A MESSAGE FROM GEORGE ELIADES


Regardless of their value, the exhibits within an Ethnographical Museum should always aim to provide both a general and specific picture, a form of living image, reflecting man’s evolutionary development, from prehistoric times to present. It should be a representation and expression of life through its most essential phases. I sincerely hope visitors will approve and validate my aims and objectives during their tour of the exhibits.

Perhaps the name “Museum of Folk Tradition and Culture Heritage” would have suited this type of museum, however this title proved some what lengthy and I believe the term ethnographic is more understood and accepted on an International basis.

Many favorable references have been directed to the “Private Ethnographic Museum of Paphos” both from National and International press with the Museum’s collections also promoted in several tourist guides, we have also been the subject of several television programmes both at home and from abroad.

I believe an Ethnographic Museum should not only contribute to the visitor’s knowledge, it should also stimulate, and offer a live, informative, and comprehensive tour of the collection.
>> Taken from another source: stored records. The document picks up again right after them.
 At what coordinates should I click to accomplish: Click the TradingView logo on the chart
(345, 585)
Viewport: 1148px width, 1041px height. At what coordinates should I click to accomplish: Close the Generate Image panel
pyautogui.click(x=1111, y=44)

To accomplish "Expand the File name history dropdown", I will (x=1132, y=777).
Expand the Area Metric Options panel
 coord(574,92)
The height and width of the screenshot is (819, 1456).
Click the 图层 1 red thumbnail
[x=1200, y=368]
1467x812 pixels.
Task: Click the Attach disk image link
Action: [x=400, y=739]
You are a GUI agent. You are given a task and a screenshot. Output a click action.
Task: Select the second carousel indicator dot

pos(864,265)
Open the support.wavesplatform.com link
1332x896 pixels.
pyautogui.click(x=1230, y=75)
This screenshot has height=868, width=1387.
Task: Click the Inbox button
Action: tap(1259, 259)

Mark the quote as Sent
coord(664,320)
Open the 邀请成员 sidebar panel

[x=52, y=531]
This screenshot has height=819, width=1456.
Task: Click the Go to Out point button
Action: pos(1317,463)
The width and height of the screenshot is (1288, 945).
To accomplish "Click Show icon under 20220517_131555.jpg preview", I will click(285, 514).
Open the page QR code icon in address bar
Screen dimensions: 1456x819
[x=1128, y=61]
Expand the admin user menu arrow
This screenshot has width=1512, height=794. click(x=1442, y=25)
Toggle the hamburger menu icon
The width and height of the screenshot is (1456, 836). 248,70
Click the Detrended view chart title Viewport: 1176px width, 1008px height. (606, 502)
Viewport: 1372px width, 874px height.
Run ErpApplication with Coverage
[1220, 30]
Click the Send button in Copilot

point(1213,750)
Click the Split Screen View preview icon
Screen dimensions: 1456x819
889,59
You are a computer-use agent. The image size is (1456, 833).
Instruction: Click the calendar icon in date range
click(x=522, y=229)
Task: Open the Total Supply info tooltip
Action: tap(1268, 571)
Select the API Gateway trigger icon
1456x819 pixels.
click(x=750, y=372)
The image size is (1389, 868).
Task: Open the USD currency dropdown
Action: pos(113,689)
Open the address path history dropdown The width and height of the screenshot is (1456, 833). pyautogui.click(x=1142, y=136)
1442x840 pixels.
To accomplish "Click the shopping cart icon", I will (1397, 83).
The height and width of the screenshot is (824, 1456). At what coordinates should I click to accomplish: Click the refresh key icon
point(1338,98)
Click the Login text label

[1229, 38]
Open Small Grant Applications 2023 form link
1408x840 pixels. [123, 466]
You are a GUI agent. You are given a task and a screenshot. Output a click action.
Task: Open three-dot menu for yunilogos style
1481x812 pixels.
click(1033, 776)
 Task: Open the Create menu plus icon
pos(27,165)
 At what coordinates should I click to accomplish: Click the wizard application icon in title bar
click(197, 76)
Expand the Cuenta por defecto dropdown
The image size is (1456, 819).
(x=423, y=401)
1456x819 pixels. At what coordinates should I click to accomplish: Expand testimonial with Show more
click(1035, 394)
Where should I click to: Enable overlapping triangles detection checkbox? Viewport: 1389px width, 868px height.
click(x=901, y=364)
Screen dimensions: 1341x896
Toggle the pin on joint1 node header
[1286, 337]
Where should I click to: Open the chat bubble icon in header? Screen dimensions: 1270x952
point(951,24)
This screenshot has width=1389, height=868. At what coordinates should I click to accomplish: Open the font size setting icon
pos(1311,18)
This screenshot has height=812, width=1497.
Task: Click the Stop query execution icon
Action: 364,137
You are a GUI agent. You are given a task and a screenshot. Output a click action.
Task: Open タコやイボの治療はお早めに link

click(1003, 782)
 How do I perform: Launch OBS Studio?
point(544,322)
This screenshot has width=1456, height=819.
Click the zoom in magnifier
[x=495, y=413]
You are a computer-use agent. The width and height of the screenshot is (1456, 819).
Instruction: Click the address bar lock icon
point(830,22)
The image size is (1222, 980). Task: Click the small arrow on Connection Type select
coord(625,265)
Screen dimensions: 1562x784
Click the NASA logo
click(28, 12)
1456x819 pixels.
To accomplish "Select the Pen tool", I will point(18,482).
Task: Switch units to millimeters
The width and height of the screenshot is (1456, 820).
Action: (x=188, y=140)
It should make the visitor keenly aware of the spirit of historical tradition, the soul and essence of Cypriot civilisation. This is akin to a “cultural centre”, a haven of learning and knowledge, where visitors are challenged regardless of their knowledge of history, of art or of cultural traditions; the museum works because it is genuinely accessible to all people from all walks of life and of all ages.

A museum cannot be viewed as a mere storage space filled with lifeless and once useful objects, it must offer knowledge which by illuminating our past helps us all to derive hope for a better and happier future.

Every museum with its concentrated, scientifically arranged and exhibited contents constitutes a live space of treasured items, through which traditions, norms and customs are revived. A place where the past is brought back and becomes a measure of comparison with the present, history is re-written and man and his civilisation is portrayed. The result is the retelling of the chronological and mental ages of man, his historical and creative track and his overall existence through time.

Museums should involve, not just a “pre-education” but the living history of a country’s people. I want to give thanks to my children Nicholas and Fryne, for their contribution to the enrichment of the Museum’s collection. Some of the fossils and a large number of potsherds of the Ptolemaic and Roman Periods were collected by them, when at a young age, under my guidance they were learning to search the ground.

Importantly, I express my eternal gratitude to my wife Chryso Eliades, for her tireless attention to the upkeep and maintenance of the Museum’s collection. Her personality is very closely tied in with the Museum’s very existence, and it would be no exaggeration to say that without her commitment, enthusiasm, and passion the very existence of the Museum would have been impossible.